━━━━━ TASK INPUTS ━━━━━
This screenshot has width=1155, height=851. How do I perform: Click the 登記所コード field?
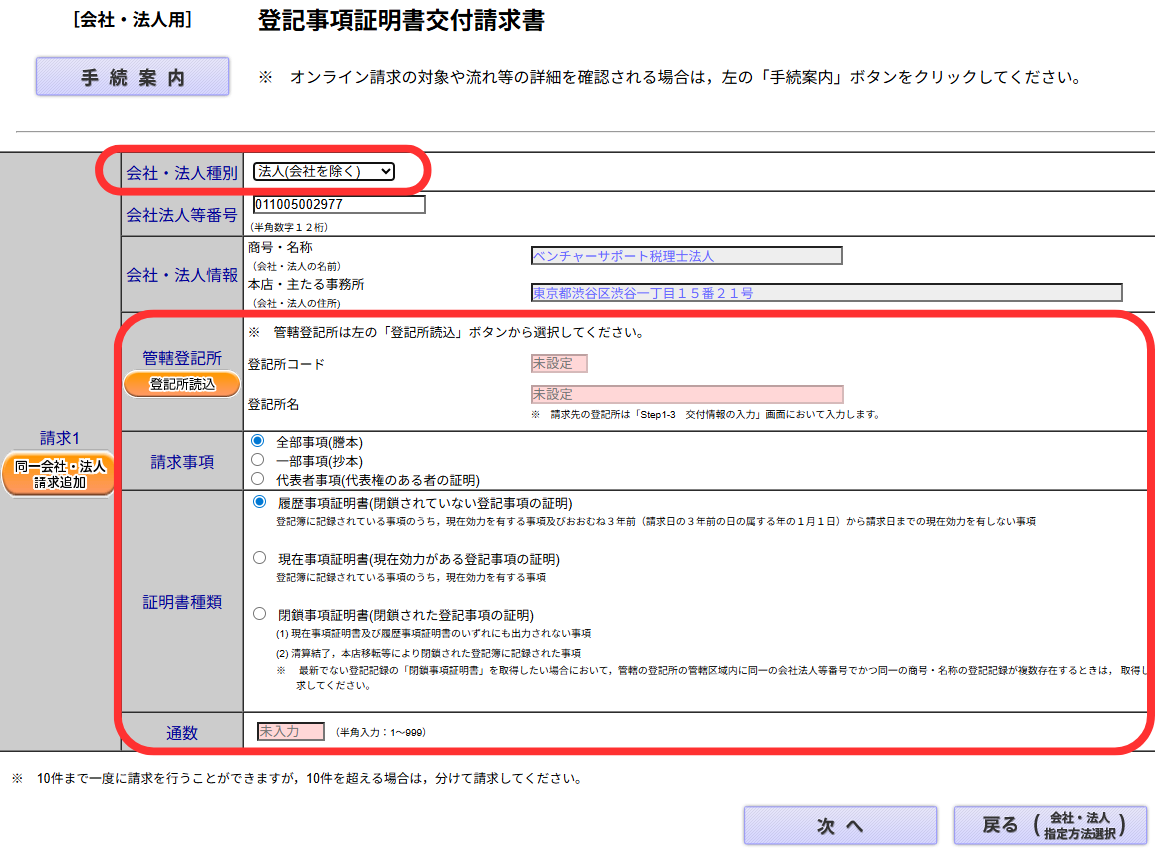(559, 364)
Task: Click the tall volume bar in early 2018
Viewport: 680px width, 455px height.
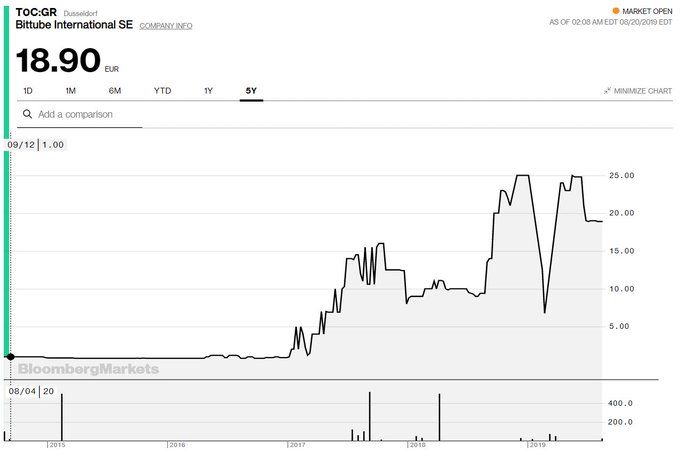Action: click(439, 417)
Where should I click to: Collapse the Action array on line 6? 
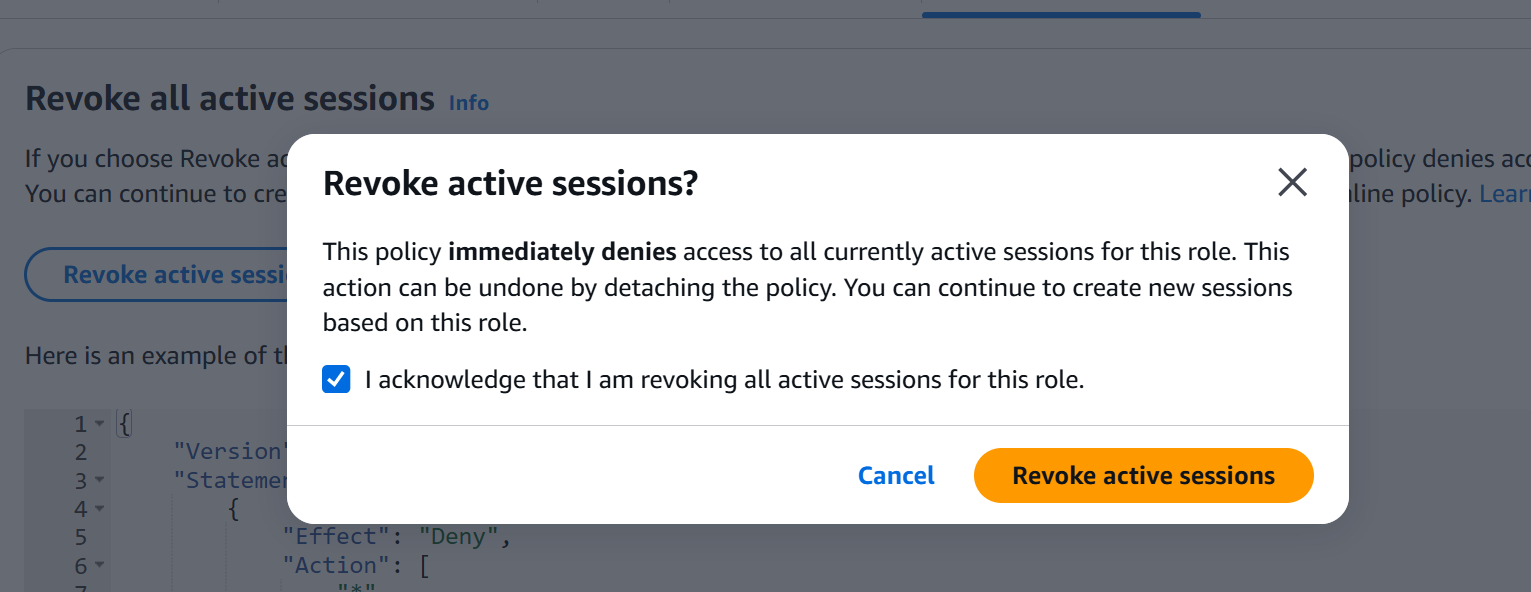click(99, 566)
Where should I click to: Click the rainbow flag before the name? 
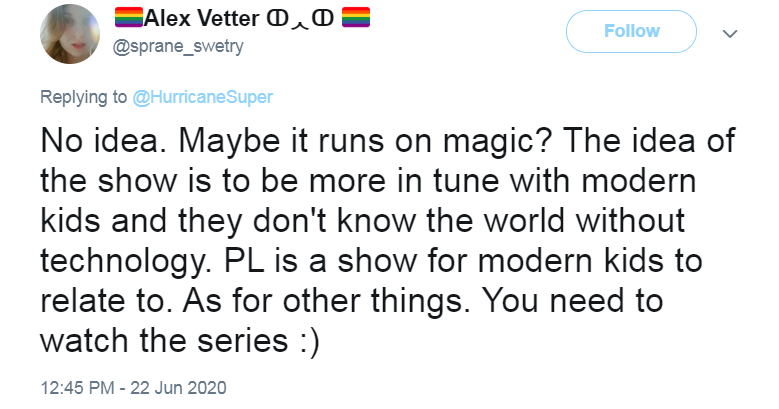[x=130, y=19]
━━━━━
WORK ITEM:
In your copy of the data above, leave out the pictures and repeat everything else exactly.

FINISHED EXERCISE:
This screenshot has width=1155, height=851. How do I perform: Click the 登記所コード field?
(559, 364)
Task: Click the tall volume bar in early 2018
Viewport: 680px width, 455px height.
Action: click(439, 417)
Where should I click to: Collapse the Action array on line 6? 
click(99, 566)
Where should I click to: Click the rainbow flag before the name? 
[x=130, y=19]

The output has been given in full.